The belief that aliens are abducting people seems a moderate assumption compared with the promulgations of UFO cults such as the Raelians. Claude Vorhil, a.k.a. His Holiness Rael, alleges that humans were genetically engineered by extraterrestrials known as Elohim (the Hebrew word for "God" that Rael says is a mistranslation of the term "those who come from the sky"). Rael argues that religious leaders from Buddha to Jesus are merely alien ambassadors, and he is not alone in this revisionist cosmology: Cults have always infused existing religious traditions with esoterica known only to the leader.

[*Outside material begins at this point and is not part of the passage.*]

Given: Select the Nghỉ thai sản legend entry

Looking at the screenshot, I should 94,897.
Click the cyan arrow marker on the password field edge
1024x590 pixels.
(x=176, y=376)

Historically, these spiritual leaders bolstered their claims to divine intelligence with travel to exotic locales, especially the Far East. But in the global village of the 20th century, gurus turned to other worlds. Followers of the Heaven's Gate sect committed suicide to join forces with a UFO heralded by the Hale-Bopp comet in 1997. A group known as the Order of the Solar Temple staged mass suicides in Europe and Canada during the 1990s; members planned to relocate to a satellite of the star Sirius.
This is not to say that all so-called UFO cults are self-destructive. Many have origins in benign gatherings of alien enthusiasts, so-called "client cults" in which individuals--many with New Age leanings--follow a charismatic figure, minus the indoctrination and brainwashing.

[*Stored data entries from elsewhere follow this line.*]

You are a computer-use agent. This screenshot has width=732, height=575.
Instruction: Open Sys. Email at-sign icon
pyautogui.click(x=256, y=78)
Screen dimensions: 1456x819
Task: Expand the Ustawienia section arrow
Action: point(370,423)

Astronomer-turned-UFO-chronicler George Adamski was the first alien "contactee" to build a worldwide following in the 1950s, according to Robert Ellwood, Ph.D., a professor emeritus of religion at the University of Southern California. "The contactee movement was fairly amorphous until it gained a more solid, cultlike form in the Aetherians (a group founded by a British mystic who claimed to communicate with the Cosmic Master Aetherius) and later, Heaven's Gate and the Raelians,"says Ellwood.
But Roswell enthusiasts are inevitably lumped together with predatory cults, according to Eugene Taylor, Ph.D., Harvard historian and author of Shadow Culture: Psychology and Spirituality in America: "Once you get into the folk counterculture, everything from the Dalai Lama to Jim Jones gets filtered through the same lens, as far as the media is concerned."